You sent me a PM earlier today with a link to your other Thread - to which I replied that I was waiting for your response to advice I had given on 1 Nov - the same day you started the other Thread.

Now I find you have started a new Thread (quite unnecessarily) asking for advice which I had already given in the other Thread. I still don't know if you read it.


OK - that advice may not cover all of your present question but it covers at least 50% of it - and the rest (detecting buttons) is well covered in my article and in the sticky several things at a time

...R
Two or three hours spent thinking and reading documentation solves most programming problems.

neksmerj

Hi Robin2

It seems we have crossed paths. The only response I thought I had from you was that you don't respond to PM's, and you suggested that I start a new thread, so that's what I did.

I am new to this forum and am still feeling my way around.

Ken

Robin2

I am new to this forum and am still feeling my way around.
Precisely because you are new to the Forum I would assume you are doing a lot of reading - especially in Threads that you have started yourself.

You may be interested in the code in this new Thread

...R
Two or three hours spent thinking and reading documentation solves most programming problems.

neksmerj

Hi Robin2, you are correct, I am reading as much as time allows.

Can you recommend some books that will give me an insight into the Ardinuo world.

Thanks for your assistance.

Ken

Robin2

Hi Robin2, you are correct, I am reading as much as time allows.

Can you recommend some books that will give me an insight into the Ardinuo world.
I haven't got the impression you are reading the stuff I have taken the time to write !

Sorry, I don't have any book recommendations as I have got all my info from the web. There are plenty of Arduino books but I have not read any of them. In a bookshop recently I did glance through one large book about Arduino Robots and the code was very poorly structured - i.e. it seemed to have no structure.

...R
Two or three hours spent thinking and reading documentation solves most programming problems.

neksmerj

Hi Robin2

I admire your knowledge, and of the few of your threads I have read so far, have learned from you.

I am a little disappointed you are having a go at me, you probably have many hundreds of threads, and obviously, I've not read them all.

Ken

Robin2

and obviously, I've not read them all.
I was only referring to the replies I have written specially for you.
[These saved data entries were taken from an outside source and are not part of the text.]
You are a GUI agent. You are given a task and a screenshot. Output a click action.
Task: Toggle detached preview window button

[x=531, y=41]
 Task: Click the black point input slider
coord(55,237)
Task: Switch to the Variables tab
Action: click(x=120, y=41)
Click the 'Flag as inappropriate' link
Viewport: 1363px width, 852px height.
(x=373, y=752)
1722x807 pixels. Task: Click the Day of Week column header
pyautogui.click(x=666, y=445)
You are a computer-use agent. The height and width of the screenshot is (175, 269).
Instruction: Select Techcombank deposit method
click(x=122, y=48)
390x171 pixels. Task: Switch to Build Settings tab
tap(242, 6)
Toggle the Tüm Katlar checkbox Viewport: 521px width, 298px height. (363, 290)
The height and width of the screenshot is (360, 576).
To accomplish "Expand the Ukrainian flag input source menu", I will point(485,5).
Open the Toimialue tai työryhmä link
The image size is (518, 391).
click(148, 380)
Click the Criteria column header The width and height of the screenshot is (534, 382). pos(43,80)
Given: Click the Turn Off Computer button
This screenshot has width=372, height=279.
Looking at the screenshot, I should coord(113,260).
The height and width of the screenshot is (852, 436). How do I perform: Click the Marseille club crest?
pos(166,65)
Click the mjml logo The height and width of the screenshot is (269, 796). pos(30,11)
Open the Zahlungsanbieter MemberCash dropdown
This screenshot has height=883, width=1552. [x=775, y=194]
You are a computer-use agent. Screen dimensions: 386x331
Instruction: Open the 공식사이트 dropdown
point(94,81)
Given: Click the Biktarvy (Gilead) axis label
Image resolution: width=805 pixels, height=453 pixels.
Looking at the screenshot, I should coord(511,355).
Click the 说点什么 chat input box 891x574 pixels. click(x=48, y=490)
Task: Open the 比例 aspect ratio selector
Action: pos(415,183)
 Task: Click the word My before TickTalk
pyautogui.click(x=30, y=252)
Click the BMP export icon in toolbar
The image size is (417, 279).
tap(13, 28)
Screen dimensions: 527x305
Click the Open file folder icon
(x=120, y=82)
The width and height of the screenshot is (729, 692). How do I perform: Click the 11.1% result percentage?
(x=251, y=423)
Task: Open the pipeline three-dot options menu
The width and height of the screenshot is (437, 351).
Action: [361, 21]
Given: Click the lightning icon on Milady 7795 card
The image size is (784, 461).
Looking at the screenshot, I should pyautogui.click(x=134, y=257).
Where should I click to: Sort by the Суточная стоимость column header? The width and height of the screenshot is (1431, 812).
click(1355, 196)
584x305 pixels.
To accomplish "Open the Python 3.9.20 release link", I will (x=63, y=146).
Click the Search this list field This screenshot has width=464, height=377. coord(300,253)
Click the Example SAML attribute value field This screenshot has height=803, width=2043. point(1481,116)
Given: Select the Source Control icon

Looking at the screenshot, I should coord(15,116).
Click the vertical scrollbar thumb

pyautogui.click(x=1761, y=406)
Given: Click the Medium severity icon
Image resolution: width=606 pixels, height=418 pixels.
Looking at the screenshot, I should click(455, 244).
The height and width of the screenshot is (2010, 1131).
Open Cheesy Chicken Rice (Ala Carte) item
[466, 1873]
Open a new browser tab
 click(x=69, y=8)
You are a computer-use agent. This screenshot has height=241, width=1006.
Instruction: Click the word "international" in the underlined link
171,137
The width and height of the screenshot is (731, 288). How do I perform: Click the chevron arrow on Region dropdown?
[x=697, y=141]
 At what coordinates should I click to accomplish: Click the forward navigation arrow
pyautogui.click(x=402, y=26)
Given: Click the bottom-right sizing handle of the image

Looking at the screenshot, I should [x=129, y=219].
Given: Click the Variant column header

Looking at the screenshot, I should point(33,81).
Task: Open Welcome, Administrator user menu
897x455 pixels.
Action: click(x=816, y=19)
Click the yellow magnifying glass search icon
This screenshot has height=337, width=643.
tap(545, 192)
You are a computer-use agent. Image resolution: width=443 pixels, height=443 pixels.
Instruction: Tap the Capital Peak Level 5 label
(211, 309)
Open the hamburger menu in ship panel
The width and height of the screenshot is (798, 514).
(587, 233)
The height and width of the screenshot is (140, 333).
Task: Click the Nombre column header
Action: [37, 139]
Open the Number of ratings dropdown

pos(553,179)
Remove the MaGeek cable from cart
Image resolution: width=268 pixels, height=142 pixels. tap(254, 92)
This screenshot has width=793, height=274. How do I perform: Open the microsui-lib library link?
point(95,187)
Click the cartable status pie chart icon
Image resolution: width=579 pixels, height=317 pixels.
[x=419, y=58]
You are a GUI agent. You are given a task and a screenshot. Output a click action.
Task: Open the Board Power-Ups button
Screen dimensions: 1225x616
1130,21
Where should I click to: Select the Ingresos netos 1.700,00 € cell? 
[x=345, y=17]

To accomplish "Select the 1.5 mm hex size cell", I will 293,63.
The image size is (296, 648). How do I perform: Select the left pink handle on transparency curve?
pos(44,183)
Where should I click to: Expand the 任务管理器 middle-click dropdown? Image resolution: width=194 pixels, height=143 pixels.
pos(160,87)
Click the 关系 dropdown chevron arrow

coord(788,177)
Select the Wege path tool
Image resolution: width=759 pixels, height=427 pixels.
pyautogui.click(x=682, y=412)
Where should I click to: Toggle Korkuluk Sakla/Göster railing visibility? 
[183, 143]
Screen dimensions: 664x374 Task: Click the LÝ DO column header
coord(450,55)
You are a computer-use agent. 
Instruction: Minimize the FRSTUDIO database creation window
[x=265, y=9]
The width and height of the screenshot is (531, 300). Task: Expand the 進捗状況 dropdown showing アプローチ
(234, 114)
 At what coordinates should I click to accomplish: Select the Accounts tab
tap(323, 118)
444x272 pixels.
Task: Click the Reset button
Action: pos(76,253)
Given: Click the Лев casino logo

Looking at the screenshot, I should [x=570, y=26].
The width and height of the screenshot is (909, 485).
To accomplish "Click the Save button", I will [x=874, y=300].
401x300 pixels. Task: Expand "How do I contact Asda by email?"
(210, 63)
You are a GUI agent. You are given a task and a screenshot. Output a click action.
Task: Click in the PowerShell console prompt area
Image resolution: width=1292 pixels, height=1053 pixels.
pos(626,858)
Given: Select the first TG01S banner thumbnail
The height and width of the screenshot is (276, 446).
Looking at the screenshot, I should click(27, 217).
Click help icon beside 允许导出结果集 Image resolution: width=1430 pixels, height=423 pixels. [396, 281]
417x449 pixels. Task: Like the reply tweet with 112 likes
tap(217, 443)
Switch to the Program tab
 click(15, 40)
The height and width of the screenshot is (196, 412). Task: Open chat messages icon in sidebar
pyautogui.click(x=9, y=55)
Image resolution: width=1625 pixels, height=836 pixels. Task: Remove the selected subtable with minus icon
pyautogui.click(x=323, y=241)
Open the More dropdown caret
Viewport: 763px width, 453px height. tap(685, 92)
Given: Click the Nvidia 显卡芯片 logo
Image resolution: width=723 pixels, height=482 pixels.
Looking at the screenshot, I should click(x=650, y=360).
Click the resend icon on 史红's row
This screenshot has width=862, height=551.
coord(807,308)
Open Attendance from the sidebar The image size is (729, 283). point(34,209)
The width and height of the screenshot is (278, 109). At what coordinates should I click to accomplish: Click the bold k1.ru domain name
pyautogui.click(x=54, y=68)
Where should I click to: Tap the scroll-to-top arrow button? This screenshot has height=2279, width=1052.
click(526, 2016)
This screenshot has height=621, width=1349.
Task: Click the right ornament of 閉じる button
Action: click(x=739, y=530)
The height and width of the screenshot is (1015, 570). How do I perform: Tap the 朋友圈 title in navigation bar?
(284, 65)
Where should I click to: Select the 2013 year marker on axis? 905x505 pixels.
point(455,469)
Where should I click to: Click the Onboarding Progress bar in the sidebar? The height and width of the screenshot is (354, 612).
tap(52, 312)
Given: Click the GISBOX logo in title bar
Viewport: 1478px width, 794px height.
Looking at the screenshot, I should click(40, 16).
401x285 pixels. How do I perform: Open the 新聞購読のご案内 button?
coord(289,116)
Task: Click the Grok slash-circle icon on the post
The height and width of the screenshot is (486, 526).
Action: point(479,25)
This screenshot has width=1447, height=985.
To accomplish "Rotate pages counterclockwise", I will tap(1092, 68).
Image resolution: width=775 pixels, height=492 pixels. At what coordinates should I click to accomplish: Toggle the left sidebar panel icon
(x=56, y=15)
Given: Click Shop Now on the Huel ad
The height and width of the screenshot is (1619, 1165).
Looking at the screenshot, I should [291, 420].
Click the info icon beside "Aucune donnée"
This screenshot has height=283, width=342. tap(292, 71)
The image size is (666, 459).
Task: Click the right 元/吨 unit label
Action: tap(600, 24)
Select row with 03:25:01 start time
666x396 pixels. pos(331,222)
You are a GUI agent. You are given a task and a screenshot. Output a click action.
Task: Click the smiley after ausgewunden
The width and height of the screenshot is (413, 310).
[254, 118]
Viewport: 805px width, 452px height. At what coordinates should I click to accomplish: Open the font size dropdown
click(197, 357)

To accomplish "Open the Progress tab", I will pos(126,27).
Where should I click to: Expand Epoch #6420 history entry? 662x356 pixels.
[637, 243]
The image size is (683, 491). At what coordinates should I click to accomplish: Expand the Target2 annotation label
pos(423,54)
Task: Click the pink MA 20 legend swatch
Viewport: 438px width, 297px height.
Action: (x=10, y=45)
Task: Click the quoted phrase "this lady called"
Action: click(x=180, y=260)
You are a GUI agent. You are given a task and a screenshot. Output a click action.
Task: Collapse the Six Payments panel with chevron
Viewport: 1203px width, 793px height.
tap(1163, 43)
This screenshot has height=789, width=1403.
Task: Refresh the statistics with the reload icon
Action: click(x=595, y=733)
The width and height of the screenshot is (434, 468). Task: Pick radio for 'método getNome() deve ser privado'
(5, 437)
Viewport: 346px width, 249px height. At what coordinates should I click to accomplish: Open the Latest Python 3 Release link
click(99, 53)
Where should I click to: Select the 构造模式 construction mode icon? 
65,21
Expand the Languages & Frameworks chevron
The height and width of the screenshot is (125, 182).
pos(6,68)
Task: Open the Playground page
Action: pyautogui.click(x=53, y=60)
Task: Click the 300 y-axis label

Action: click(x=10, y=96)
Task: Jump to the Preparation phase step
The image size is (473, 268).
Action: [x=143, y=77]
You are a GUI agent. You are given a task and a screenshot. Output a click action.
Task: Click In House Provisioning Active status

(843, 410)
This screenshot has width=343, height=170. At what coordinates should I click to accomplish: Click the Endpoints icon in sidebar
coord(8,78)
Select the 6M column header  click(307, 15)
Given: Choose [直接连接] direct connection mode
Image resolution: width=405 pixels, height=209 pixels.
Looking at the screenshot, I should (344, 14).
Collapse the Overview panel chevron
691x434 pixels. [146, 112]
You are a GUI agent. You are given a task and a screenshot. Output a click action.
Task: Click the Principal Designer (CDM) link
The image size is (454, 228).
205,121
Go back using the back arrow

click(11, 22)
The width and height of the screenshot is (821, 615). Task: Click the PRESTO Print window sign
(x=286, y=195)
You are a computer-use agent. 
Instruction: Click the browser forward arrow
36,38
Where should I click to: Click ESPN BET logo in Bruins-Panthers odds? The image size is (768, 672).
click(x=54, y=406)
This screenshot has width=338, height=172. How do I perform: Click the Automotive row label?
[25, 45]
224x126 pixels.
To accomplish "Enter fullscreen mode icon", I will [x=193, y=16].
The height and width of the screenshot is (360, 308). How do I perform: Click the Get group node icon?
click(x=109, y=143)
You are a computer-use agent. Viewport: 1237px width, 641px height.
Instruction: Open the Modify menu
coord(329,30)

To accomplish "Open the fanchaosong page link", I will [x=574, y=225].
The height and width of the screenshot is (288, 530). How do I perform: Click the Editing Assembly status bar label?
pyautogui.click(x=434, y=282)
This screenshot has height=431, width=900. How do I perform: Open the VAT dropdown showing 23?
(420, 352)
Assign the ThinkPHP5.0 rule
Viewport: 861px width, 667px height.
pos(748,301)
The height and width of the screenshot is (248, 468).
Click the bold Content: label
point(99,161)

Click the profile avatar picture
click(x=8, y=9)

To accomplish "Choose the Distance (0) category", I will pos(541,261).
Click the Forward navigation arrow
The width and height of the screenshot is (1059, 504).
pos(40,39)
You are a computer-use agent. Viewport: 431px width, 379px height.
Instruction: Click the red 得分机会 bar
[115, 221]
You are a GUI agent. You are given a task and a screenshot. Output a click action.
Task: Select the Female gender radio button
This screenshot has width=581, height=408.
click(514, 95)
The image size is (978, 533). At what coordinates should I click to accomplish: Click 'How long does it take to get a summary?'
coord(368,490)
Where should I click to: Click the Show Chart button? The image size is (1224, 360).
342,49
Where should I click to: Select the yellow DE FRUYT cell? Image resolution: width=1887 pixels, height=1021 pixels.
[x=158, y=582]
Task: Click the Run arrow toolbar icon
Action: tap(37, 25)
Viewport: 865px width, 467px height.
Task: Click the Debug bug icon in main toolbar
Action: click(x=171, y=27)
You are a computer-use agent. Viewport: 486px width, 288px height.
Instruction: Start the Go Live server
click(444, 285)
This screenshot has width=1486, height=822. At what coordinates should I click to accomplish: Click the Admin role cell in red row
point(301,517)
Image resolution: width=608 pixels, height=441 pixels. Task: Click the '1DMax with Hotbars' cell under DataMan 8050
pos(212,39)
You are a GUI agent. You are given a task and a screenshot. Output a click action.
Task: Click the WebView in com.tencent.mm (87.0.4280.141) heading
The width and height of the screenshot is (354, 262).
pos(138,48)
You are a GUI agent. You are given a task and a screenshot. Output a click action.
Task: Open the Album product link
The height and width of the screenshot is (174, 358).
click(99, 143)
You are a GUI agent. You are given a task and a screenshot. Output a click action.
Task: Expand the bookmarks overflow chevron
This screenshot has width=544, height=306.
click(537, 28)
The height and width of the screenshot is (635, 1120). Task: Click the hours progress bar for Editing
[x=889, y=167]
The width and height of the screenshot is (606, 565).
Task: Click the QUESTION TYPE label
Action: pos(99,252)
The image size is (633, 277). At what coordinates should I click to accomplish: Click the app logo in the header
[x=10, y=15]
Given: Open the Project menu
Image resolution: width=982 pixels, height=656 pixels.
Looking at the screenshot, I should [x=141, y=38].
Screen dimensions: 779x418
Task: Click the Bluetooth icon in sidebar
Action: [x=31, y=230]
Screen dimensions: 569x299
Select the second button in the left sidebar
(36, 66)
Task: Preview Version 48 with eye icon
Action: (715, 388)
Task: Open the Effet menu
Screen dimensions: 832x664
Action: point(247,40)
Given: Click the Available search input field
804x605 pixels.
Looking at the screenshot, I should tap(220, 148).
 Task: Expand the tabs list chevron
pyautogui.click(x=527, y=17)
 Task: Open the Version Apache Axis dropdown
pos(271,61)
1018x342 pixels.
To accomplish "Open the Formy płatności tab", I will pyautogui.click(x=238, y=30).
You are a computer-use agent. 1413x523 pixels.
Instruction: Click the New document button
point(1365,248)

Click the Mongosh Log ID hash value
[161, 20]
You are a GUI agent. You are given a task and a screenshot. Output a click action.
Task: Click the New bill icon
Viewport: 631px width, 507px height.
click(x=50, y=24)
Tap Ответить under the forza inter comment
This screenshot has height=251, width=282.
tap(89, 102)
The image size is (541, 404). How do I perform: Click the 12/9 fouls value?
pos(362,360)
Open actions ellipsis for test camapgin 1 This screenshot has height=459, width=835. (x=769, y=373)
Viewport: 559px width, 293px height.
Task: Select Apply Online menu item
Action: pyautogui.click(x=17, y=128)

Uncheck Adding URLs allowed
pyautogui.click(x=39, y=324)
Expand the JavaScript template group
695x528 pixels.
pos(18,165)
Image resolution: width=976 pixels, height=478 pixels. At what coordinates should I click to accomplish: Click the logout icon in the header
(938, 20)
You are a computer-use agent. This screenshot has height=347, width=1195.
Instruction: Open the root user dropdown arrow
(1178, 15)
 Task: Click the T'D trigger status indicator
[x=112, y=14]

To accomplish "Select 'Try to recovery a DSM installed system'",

Perhaps you did read them as I wrote them but as you have never commented on them I have no way of knowing.

...R
Two or three hours spent thinking and reading documentation solves most programming problems.

neksmerj

#13
Nov 10, 2014, 12:18 pm Last Edit: Nov 10, 2014, 12:19 pm by neksmerj
Robin2, fair enough.

I am progressing a little further with my camera slider project. Two weeks ago I had never heard of Arduino or Adafruit products.

I came across an Arduino tutorial called MotorKnob describing how to control the stepper motor speed using a potentiometer.

http://arduino.cc/en/Tutorial/MotorKnob

This I will use. All I need to find out now is where to wire in a 3 position switch for forward, stop and reverse,
and some lines of code.

Just out of curiosity, does it make any difference which order the lines of code are in?

Lots more reading to do.

Ken


Robin2

#14
Nov 10, 2014, 05:04 pm Last Edit: Nov 10, 2014, 05:08 pm by Robin2
Just out of curiosity, does it make any difference which order the lines of code are in?
The order of the code is one of the most important things.

Computers are stupid. They do things that you tell them in the order you tell them - even if what you tell them is wrong.


Quote
Two weeks ago I had never heard of Arduino
If the stuff I have written is too complex for your current level of knowledge you need to tell me and I will be happy to try to explain. But don't just ignore it. 

...R
Two or three hours spent thinking and reading documentation solves most programming problems.